Sight, hearing, smell, and pain
The structure of the eyes (lens, iris) of children with PTHS is usually normal. About 10% of children may have blocked tear ducts. If it causes prolonged problems it can be treated in the usual way.
Sight issues are common, with about two thirds of children with PTHS needing glasses, often before the age of 2.
The most common sight problems are:
* short-sightedness (myopia) 50%
* cross-eyes (strabismus) 45%
* eyes moving rapidly from side to side (nystagmus) 14%.
In rare cases a child will have wide pupils that react slowly to light. As sight problems are so common in PTHS, every child should be seen by an opthamologist at a young age and regularly followed up.
Only about 10% of people with Pitt-Hopkins syndrome have hearing loss. However, as it is so important for speech development, it is wise to check the hearing in all children with PTHS. There are tests that can be carried out that do not need any type of feedback from the child (in medical terms, optoacoustic emission and auditory evoked potential), so testing can be done reliably in every child, including the ones who are not willing or able to cooperate.

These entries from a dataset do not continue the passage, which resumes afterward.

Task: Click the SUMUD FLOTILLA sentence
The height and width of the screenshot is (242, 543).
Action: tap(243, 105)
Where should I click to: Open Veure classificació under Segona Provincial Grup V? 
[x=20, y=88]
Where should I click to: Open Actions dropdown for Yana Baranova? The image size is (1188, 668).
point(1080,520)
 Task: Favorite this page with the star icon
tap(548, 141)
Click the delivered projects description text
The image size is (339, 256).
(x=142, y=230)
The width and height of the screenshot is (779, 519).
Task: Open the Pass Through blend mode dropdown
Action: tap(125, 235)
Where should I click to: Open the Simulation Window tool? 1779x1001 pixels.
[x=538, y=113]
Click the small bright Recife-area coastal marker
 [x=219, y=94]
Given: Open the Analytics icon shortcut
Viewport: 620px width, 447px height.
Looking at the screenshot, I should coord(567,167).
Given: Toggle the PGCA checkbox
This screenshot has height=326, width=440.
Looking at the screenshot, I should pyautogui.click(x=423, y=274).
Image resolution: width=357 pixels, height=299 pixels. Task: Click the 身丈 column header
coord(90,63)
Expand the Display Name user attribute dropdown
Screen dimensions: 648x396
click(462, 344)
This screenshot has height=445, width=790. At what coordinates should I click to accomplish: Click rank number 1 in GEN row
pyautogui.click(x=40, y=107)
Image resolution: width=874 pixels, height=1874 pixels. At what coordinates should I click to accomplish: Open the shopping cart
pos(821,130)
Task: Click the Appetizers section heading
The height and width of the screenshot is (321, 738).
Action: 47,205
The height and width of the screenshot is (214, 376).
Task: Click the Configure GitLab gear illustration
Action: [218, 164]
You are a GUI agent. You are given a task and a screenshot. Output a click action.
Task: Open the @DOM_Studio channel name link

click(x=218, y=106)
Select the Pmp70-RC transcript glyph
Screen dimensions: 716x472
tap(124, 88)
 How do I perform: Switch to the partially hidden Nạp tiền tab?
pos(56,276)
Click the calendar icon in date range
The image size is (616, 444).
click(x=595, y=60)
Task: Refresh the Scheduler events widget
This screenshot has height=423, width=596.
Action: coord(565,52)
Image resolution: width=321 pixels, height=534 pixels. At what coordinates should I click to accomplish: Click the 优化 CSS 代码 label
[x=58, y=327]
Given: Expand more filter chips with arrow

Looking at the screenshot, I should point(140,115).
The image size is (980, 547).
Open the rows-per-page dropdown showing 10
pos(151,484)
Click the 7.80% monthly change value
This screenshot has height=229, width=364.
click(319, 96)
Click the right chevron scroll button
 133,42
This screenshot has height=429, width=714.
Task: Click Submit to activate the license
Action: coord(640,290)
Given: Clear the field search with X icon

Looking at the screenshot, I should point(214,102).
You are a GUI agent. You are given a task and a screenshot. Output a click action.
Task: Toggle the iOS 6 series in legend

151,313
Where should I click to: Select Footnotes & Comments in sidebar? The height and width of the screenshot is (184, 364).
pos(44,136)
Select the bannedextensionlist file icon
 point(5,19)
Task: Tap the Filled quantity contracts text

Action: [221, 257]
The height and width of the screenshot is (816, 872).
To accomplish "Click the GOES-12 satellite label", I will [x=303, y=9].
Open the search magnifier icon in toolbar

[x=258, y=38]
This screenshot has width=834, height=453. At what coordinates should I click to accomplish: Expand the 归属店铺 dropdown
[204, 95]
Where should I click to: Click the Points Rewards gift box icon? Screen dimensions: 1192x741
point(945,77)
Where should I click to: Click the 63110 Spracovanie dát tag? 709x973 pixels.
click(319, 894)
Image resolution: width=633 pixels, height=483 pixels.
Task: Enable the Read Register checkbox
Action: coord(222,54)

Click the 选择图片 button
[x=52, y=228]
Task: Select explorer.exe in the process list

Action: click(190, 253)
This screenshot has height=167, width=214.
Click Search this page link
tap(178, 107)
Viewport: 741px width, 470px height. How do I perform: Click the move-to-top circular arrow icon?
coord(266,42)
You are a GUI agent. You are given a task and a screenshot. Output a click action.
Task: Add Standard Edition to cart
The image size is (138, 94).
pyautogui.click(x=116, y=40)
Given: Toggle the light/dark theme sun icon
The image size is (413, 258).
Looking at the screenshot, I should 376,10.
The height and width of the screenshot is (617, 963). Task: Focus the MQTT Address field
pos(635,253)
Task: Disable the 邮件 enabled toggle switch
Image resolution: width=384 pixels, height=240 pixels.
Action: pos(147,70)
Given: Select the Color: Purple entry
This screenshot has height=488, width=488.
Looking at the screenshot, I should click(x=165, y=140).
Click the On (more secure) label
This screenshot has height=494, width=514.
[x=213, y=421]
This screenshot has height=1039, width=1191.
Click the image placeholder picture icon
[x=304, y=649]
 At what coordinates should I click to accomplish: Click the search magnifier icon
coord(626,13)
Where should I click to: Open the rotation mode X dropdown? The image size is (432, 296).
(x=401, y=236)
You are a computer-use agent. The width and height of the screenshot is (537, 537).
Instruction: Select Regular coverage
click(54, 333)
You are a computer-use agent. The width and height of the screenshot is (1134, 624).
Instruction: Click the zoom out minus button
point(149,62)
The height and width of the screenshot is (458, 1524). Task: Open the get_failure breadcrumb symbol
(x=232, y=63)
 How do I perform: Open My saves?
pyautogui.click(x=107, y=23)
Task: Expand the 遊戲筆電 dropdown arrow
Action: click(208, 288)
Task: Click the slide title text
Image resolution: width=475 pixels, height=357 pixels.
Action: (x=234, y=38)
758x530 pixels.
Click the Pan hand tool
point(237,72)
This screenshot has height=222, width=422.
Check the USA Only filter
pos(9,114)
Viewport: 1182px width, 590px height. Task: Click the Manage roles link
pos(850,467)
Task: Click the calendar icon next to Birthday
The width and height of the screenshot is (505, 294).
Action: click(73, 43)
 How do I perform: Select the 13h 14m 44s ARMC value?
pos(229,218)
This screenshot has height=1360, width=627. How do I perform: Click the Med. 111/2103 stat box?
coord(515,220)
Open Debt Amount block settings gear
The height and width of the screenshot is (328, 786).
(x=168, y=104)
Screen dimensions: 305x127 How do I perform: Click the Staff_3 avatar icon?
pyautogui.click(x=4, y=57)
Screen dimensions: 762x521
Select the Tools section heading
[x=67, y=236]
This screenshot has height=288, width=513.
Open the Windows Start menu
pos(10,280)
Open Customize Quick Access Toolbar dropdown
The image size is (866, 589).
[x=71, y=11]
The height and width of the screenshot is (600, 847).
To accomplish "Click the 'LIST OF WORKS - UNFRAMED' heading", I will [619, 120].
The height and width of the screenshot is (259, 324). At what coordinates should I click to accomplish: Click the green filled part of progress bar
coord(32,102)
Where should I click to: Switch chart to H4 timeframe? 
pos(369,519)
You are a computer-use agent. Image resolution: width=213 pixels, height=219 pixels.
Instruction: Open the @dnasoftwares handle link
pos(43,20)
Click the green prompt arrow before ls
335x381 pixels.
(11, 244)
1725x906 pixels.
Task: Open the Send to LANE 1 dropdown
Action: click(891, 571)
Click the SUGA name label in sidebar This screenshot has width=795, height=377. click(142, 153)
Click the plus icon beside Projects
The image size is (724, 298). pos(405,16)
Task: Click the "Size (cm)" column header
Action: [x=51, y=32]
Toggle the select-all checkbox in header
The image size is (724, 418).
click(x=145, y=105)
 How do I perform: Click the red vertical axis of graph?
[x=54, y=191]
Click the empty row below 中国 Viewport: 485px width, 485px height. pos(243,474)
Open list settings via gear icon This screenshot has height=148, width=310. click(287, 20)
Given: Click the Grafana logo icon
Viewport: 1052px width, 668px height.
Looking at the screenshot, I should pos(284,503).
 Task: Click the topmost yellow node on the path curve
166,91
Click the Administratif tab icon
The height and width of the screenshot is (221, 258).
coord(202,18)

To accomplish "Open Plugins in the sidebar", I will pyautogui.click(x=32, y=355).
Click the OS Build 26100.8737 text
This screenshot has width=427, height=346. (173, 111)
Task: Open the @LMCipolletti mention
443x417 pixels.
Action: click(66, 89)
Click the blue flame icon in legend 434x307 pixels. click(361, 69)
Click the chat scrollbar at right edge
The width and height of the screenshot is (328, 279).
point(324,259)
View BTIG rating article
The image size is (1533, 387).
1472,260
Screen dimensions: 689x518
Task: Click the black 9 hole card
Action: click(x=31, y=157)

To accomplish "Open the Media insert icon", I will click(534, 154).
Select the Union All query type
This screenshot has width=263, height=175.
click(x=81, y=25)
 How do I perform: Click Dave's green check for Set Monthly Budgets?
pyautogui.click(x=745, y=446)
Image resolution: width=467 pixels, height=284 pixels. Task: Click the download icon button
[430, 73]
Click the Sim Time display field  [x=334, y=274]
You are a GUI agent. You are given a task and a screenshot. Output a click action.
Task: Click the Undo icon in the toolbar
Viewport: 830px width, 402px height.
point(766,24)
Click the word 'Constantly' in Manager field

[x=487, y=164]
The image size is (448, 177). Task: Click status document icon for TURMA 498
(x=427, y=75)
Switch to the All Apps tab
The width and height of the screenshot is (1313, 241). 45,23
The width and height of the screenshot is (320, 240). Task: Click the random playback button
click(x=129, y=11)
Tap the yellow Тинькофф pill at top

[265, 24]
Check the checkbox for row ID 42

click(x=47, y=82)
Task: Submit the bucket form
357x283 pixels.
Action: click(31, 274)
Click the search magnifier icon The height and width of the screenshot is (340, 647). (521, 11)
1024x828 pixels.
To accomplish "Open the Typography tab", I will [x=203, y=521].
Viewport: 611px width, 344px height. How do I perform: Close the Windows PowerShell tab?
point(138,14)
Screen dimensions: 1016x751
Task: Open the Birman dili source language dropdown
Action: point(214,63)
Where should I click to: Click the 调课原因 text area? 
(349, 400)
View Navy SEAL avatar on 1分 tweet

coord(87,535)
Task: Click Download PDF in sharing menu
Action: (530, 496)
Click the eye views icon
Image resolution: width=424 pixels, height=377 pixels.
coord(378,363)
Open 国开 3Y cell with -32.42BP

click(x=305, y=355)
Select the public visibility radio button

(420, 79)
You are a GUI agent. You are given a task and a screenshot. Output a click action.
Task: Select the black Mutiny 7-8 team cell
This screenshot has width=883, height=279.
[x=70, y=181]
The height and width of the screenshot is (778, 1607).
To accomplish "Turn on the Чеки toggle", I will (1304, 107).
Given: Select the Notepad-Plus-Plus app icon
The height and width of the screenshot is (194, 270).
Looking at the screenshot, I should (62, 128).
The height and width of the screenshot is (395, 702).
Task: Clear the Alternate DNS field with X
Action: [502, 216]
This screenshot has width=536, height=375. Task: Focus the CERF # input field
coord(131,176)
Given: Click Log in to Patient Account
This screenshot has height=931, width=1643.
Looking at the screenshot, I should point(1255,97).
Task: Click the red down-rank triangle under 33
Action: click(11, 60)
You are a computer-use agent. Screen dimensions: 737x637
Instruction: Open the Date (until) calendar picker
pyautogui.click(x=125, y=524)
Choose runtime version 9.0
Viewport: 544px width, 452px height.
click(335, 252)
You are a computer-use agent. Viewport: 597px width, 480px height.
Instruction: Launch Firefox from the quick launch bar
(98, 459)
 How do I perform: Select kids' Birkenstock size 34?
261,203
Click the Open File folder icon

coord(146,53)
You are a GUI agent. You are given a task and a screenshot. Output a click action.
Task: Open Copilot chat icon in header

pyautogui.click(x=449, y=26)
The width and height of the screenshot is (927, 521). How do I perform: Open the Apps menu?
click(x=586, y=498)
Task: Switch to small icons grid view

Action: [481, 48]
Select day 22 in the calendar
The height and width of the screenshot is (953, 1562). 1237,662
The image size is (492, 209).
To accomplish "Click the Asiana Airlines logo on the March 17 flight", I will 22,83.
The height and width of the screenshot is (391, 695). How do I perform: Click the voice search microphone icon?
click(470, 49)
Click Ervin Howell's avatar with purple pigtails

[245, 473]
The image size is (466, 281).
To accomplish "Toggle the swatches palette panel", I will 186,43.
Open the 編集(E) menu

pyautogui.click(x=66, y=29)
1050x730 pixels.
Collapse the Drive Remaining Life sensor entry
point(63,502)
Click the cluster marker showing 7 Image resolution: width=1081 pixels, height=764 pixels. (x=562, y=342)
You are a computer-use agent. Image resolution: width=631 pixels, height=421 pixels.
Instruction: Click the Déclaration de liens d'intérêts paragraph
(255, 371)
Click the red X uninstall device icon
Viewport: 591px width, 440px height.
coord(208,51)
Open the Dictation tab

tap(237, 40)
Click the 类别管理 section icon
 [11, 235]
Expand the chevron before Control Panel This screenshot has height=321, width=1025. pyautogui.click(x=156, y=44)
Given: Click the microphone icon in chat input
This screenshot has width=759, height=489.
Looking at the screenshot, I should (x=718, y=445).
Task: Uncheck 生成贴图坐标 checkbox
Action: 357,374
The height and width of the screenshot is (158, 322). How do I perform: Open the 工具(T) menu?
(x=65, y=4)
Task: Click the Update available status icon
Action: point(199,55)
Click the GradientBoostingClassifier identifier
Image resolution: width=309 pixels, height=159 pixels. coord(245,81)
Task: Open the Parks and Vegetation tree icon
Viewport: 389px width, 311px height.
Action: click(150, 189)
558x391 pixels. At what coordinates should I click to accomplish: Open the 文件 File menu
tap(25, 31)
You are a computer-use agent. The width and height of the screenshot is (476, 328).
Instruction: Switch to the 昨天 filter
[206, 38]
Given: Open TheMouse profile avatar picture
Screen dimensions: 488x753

There have been no studies of the sense of smell in children with PTHS. Possibly some have a decreased sense of smell and others are sensitive to some smells, but this is not yet certain.
Recognising and dealing with pain is challenging in children and adults with PTHS as the majority can’t tell us this. From what we know it seems they can react in a different way to pain. Some parents have said that their child is more bothered by and sensitive to minor pain, such as a small scrape or cut, while they seem less bothered by something others would find far more painful such as pain after surgery. Others are showing less pain generally. This is important to realise if the behaviour of a child has changed as for instance a broken bone can go unnoticed. It may be that people with Pitt-Hopkins experience pain in a different way, with a different sensation: the gene that is affected, TCF4, makes a protein that works in pain signalling in the Pitt-Hopkins mouse.
There are questionnaires that have been developed to recognise and assess pain in children with special needs (such as the FLACC pain scale). Health care professionals caring for children with PTHS should use them if there is any doubt whether or not the child is in pain.
13/ Every child with PTHS should have their eye sight checked on diagnosis and then regularly monitored.
14/ Everyone with PTHS should have their hearing tested regularly.
15/ Parents and carers should be aware of the various types of pain felt by those with PTHS; if in doubt, there are special questionnaires that can help assess pain.